Vi Raimundo preparar farinha de mandioca; vi carne de caça de véspera e farinha socada num pilão; vi Raimundo levantar às cinco, tomar um gole de café com tapioca e sair com luz de candeeiro. Vi Raimundo pegar a trilha do seu seringal; vi Raimundo com um terçado numa mão e uma espingarda na outra; vi Raimundo chegar com bolotas de borracha do seu cernambi; Vi Raimundo com um veado nas costas, outra vez um jabuti. Vi Raimundo trazer um galho de pitomba, um cesto de cacauí, um cacho de pupunha, uma penca de tucumã, graviolas e cupuaçus.

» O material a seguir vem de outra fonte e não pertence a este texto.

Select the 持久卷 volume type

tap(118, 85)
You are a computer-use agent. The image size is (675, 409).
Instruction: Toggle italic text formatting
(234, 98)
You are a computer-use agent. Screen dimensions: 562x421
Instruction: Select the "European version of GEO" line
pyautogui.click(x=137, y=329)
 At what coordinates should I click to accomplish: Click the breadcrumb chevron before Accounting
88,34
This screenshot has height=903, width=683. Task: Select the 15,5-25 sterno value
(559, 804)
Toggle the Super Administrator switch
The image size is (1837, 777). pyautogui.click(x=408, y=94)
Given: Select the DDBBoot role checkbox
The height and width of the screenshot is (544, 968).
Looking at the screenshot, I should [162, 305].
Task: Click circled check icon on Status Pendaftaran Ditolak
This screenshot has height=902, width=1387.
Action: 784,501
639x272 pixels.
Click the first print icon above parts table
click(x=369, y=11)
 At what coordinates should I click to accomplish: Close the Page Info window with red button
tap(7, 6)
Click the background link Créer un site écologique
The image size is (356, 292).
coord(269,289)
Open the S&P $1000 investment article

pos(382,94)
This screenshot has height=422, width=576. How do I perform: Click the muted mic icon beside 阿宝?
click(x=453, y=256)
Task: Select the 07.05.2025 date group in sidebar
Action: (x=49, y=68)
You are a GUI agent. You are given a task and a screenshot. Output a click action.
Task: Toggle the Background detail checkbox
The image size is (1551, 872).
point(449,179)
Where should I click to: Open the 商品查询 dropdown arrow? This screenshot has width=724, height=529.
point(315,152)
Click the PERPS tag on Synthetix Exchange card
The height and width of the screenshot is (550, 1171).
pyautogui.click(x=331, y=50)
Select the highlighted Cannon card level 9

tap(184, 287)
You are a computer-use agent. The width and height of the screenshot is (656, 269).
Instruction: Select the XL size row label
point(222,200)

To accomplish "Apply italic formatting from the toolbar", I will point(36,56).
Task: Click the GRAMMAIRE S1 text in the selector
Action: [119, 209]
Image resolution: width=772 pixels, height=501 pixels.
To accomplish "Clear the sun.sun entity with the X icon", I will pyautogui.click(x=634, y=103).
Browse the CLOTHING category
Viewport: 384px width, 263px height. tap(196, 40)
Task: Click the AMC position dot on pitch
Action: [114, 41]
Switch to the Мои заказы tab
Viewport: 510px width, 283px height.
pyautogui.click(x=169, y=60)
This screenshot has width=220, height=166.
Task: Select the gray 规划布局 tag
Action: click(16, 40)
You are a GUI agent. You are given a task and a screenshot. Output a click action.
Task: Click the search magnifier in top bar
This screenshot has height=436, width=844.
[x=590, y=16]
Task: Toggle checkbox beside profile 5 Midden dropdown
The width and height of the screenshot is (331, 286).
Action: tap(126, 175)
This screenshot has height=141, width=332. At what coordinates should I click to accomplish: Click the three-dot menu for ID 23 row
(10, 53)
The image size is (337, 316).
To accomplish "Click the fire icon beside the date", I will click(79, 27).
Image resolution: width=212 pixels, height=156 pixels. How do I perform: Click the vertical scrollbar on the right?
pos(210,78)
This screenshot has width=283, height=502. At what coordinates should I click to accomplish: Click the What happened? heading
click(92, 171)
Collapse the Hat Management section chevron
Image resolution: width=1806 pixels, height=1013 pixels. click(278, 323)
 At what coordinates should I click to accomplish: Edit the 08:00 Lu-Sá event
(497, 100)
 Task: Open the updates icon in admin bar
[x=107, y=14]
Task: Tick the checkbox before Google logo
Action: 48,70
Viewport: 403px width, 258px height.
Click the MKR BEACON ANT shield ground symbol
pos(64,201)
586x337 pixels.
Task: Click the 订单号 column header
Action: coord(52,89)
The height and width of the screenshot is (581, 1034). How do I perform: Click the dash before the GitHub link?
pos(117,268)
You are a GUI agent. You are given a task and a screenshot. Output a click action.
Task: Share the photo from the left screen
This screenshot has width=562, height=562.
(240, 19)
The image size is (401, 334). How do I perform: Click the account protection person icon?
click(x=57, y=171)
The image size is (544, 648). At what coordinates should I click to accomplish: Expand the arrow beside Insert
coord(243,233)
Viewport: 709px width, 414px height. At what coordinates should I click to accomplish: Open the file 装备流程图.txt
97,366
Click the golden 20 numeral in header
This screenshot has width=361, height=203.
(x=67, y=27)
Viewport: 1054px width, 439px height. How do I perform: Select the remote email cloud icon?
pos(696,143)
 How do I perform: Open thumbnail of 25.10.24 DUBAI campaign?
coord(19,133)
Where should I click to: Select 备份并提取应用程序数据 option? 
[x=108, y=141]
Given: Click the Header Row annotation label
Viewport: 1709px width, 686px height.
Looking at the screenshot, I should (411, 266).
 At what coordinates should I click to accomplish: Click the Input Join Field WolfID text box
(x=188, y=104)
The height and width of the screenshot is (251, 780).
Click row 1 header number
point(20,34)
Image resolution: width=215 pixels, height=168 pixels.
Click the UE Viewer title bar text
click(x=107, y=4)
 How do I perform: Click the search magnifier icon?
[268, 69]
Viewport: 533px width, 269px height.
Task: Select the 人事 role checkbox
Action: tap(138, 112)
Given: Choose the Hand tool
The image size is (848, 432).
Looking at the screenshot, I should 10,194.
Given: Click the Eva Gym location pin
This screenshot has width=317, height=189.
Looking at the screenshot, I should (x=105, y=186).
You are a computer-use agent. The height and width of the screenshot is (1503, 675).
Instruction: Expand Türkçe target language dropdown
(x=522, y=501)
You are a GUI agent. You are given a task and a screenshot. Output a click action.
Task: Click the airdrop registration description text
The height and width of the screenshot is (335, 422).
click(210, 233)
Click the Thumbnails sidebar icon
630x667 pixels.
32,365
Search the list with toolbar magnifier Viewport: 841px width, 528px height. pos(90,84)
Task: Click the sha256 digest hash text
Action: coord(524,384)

Vi Raimundo jogar o anzol no lago, também no Rio Solimões e, em minutos, pegar dois ou três peixes grandes, o suficiente para todos. Satisfeito, me dizia que o lago e o rio tinham muito, mas que, aqueles, para agora, bastavam... E com essa atitude, ensinava-me a conservar para ter sempre. Também o vi voltar ensopado de chuva.
Pela manhã, antes de sair para coleta de amostras de seringueira para a minha pesquisa no instituto, comia pupunhas cozidas, tucumãs crus com café quente, ou uma tapioca de frigideira. Depois do café, ele pegava sua canoa e levava-me até o local em que eu fazia a coleta.
Dona Alice estava de barriga. Perguntei como faziam. Ele sorriu. Eu também. Como assim? – perguntou-me. No Paraná vocês não fazem? Ri dele. Ele de mim. Vô fazê uma homenage. Pra quem me dá a vida.
O céu estava limpo. A lua clareava as redes dependuradas. Essas águas do lago corriam para o Solimões. Esse
rio é como as mulheres ribeirinhas. Todo ano se enche e, no seguinte, se esvazia - pensei.
Mas a hora chegou. A água do lago escorria para o Solimões. Mas, de repente, os gemidos da Dona Alice cresceram. Todos dormiam. Raimundo pulou da sua rede e acendeu uma lamparina. Eu via tudo. Fiquei imóvel. Saí da rede. Corri até o fogão. Joguei lenha nas brasas de ontem. Fervi água. Amolei a faca de cortar peixe. Flambei-a no braseiro e esperei. — Raimundo! Precisa de alguma coisa? — Corre! Traz a faca.
Cortou o cordão. Pegou a criança e, no lusco-fusco do pavio da lamparina e a claridade da lua, correu até o barranco e gritou: — Solimões! Aqui está ele! Por conta do que tem dado pra nóis, por todas as cria que oferece todos os dia, esse aqui vai tê o seu nome! Vai si chamá Solimões! Solimões Nonato da Silva! – sorriu.